Tujuan Tugas A »
Tuliskan kembali bagian tulisan tentang stabilitas politik ini antara "Koalisi diantara partai-partai" dan "hanya menunggu waktu.", termasuk kedua ujungnya.
Tujuan Tugas B »
Dalam tulisan tentang stabilitas politik ini, partai politik mana yang tidak mendukung SBY?
Tujuan Tugas C »
Tulis lanjutan tulisan tentang stabilitas politik ini, mulai setelah kalimat terakhirnya.

Halaman »

Katakanlah, kalau Jokowi bisa maju menjadi calon presiden atau terpilih menjadi presiden (na’udubillah), dan pemerintahan model apa nanti yang bisa memiliki legitimasi yang kokoh?

Hanya modal PDIP 19,7 persen di parlemen, sementara masih ada 80 persen, yang sewaktu-waktu bisa menjadi ‘bom waktu’ bagi PDIP dan Jokowi di parlemen. Ditambah diluar gedung parlemen masih ada 'GOLPUT' yang hampir mencapai 40n persen.

Karena, koalisi yang dibangun oleh PDIP dan Jokowi itu, tidak akan menjamin pemerintahan yang ada selamanya stabil. Pasti akan menghadapi suara-suara di parlemen yang sangat alot, penuh perdebatan, dan resisten dalam menentukan setiap kebijakan.

Ambil pengalaman dari SBY yang suara demokrat lebih dari 25 persen di parlemen, dan SBY mendapatkan dukungan lebih dari 60 persen suara dalam pemilihan presiden, serta didukung hampir seluruh partai politik, kecuali PDIP. Tetap saja SBY tidak nyaman, dan ‘kedodoran’, menghadapi tekanan partai-partai politik yang ada di parlemen.

Kondisi politik lima tahun ke depan sudah sangat jelas. Di mana partai-partai politik tidak ada satupun yang mendapatkan suara mayoritas. Tarik ulur kepentingan semakin keras. Semua partai poitik  tidak akan ada yang memiliki komitmen yang sungguh-sungguh, jujur, dan bersifat permanen.

Koalisi diantara partai-partai sewaktu-waktu bisa pecah, dan menjadi ledakan politik. Berupa ‘bom waktu’. Kondisi Indonesia akan terus-menerus selama lima tahun ke depan menghadapi ketidak stabilan politik. Ini akan membahayakan integritas nasional Indonesia.

Jika selama tahun ke depan situasi dan kondisi politik terus menghadapi apa yang disebut sebagai ‘unrest’ (kekacauan), maka sebenarnya dibutuhkan tipologi pemimpin yang kuat, dan memiliki kemampuan menejemen konflik yang sangat tinggi.

Apalagi, kalau sudah masuk skenario kepentingan dari luar, dan memang ingin menciptakan desintegrasi, serta akan membagi-bagi Indonesia menjadi enam negara, seperti rencana kelompok ‘Arkansas Connection’, yang dipimpin mantan Presiden AS, Bill Clinton, sebenarnya hanya menunggu waktu.

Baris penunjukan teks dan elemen

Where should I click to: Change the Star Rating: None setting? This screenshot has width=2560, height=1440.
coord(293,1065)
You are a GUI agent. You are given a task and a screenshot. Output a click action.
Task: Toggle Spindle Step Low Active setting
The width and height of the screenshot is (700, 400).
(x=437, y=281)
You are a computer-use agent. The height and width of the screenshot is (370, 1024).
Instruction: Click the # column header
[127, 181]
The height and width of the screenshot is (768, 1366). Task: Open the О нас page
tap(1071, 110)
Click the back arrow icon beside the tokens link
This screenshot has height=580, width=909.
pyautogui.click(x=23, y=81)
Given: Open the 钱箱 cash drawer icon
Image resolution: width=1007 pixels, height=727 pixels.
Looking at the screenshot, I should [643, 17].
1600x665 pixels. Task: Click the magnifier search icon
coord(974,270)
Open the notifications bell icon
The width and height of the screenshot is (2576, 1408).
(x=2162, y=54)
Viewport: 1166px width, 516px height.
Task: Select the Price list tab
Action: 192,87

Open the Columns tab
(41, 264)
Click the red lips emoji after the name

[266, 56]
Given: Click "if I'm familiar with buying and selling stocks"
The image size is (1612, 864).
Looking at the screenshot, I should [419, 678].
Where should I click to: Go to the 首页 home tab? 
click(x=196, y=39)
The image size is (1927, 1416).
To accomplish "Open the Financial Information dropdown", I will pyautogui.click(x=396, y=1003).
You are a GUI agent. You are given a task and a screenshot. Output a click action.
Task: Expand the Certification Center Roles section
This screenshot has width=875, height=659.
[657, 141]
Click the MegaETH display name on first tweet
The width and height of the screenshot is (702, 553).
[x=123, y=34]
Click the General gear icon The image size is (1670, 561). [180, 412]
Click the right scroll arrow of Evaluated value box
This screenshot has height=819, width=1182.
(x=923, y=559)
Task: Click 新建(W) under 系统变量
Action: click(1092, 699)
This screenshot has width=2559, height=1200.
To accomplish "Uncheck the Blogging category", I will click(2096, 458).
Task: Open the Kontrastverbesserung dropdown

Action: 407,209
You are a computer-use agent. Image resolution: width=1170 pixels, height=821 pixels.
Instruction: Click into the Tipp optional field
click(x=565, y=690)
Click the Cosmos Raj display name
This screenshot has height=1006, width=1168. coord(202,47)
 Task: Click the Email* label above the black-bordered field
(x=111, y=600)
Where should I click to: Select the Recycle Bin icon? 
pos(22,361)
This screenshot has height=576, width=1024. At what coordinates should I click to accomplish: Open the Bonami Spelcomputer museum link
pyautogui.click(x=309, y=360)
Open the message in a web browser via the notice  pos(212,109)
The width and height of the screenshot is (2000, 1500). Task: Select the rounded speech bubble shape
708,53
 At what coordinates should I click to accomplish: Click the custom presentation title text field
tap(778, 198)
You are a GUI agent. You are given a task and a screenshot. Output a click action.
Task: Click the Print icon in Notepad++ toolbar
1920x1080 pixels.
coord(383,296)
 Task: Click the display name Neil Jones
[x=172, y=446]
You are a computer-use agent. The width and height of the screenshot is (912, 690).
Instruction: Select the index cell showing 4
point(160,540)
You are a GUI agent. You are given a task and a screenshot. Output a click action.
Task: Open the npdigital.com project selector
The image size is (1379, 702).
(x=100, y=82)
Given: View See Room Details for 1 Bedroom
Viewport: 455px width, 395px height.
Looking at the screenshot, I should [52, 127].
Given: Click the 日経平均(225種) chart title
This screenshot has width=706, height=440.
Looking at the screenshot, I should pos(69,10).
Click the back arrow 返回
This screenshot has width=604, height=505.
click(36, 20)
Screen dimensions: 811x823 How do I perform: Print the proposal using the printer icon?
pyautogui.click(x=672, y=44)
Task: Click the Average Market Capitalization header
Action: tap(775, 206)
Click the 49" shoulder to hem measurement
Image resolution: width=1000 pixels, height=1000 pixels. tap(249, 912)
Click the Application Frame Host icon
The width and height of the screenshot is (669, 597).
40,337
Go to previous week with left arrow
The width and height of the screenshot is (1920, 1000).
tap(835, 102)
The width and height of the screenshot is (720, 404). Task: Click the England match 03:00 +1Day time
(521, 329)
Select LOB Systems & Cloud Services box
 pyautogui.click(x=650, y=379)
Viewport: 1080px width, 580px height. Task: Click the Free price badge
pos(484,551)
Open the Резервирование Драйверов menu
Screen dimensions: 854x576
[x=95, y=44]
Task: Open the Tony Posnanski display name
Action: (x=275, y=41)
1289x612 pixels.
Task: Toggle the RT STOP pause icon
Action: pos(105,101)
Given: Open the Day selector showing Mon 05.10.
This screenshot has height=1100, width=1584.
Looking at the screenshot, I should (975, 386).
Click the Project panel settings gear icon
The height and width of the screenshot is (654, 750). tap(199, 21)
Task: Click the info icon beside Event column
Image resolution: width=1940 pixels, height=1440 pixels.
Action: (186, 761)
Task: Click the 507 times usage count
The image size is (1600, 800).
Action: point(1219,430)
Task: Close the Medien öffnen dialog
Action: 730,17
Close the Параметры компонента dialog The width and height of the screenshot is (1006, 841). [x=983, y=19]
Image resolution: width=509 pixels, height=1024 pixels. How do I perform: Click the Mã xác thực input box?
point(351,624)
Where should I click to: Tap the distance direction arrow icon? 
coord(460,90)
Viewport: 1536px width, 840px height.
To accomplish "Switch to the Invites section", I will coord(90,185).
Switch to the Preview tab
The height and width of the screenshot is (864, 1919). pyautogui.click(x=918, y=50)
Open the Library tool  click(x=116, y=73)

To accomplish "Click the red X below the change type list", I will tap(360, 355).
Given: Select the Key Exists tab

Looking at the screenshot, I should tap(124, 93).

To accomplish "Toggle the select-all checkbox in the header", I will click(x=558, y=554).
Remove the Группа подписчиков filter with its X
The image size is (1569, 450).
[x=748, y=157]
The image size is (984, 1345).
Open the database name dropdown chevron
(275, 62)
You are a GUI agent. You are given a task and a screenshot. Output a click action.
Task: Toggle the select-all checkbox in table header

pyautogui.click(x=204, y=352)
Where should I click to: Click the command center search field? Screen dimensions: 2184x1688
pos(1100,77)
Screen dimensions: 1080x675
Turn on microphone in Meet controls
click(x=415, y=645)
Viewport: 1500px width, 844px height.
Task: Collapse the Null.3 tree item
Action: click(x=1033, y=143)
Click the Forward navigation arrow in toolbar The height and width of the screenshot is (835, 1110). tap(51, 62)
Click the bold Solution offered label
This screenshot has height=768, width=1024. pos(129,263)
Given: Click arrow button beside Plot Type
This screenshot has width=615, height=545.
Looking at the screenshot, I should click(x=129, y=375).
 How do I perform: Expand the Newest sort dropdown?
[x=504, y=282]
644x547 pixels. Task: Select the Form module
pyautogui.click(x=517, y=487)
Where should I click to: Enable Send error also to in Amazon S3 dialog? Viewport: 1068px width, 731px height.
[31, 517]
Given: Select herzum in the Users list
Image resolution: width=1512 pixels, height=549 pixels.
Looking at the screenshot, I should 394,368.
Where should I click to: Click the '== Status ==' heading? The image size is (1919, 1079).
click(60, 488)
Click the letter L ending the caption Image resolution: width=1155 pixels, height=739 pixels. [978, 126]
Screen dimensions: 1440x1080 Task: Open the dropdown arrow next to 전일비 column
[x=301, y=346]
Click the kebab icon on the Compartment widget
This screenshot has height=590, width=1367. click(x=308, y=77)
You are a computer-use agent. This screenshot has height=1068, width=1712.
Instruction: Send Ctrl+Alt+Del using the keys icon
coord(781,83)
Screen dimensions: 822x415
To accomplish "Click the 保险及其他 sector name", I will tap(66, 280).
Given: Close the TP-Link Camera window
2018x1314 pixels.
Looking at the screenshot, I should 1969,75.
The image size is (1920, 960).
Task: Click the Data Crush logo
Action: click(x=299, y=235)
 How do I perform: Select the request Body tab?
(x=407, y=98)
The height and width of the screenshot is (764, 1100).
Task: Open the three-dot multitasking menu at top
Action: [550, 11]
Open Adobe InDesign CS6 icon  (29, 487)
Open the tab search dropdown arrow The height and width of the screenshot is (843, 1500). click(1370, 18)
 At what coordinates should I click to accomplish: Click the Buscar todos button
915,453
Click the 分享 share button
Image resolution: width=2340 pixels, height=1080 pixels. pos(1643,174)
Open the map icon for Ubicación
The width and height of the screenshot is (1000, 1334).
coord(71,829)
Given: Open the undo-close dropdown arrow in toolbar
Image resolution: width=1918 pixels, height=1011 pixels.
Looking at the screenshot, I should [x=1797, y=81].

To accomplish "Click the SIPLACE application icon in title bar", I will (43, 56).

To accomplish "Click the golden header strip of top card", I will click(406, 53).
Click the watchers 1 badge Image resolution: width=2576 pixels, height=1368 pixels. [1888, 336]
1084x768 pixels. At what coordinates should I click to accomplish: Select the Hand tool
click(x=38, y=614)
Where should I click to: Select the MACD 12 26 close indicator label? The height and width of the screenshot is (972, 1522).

Jawaban Benar A »
Koalisi diantara partai-partai sewaktu-waktu bisa pecah, dan menjadi ledakan politik. Berupa ‘bom waktu’. Kondisi Indonesia akan terus-menerus selama lima tahun ke depan menghadapi ketidak stabilan politik. Ini akan membahayakan integritas nasional Indonesia.

Jika selama tahun ke depan situasi dan kondisi politik terus menghadapi apa yang disebut sebagai ‘unrest’ (kekacauan), maka sebenarnya dibutuhkan tipologi pemimpin yang kuat, dan memiliki kemampuan menejemen konflik yang sangat tinggi.

Apalagi, kalau sudah masuk skenario kepentingan dari luar, dan memang ingin menciptakan desintegrasi, serta akan membagi-bagi Indonesia menjadi enam negara, seperti rencana kelompok ‘Arkansas Connection’, yang dipimpin mantan Presiden AS, Bill Clinton, sebenarnya hanya menunggu waktu.

Jawaban Benar B »
PDIP.

Jawaban Benar C »
Barangkali yang tidak diprediksi oleh para pengamat politik, dan tokoh-tokoh politik Indonesia, perolehan suara PDIP. Kalangan  pengamat politik dan tokoh politik, sudah kehilangan nalar dan ‘commonsense’ (akal sehat), akibat dimanupulasi oleh opini media.

Mereka sudah ‘efouria’ menanti kemenangan PDIP,  akibat begitu luar  biasa cara-cara manipulasi media kristen dan sekuler, seakan PDIP, yang sudah memiliki ‘jimat’ Jokowi akan memenangkan pemilu 9 April, dengan suara mayoritas mutlak. Sebenarnya itu hanyalah : ILUSSI.

Karena, yang bisa menciptakan mayoritas mutlak atau ‘single mayority’ itu hanyalah Soeharto. Dengan jalan menggunakan ‘tangan besi’. Sehingga, suara GOLKAR, sejak pemilu l971 sampai  l997, suara Golkar terus  mayoritas, bahkan pemilu terakhir Orde Baru, suara GoLKAR, mencapai lebih 70 persen.

Sekarang era demokrasi liberal. Tidak ada bedil.  Bedil tidak lagi berguna. Tentara giginya sudah ‘dipreteli’ oleh partai-partai politik, dan tidak bisa menakuti-nakuti rakyat. Di era demokrasi liberal, seperti sekarang ini, yang ada hanyalah ‘uang’ dan ‘media’ yang digunakan mempengaruhi opini rakyat.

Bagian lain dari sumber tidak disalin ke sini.